Look through the entries below and report every line that has "icon".

* [Task input]
================

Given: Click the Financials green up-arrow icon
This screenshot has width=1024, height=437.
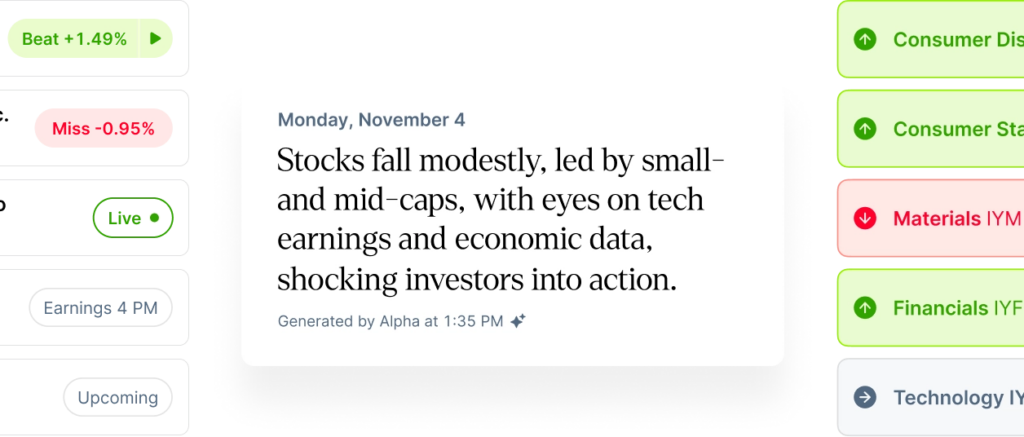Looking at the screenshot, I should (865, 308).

================

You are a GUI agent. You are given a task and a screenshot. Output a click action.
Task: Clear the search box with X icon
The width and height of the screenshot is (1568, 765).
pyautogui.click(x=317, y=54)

================

* [Answer for the task]
Given: Click the Financials green up-arrow icon
Task: Clear the search box with X icon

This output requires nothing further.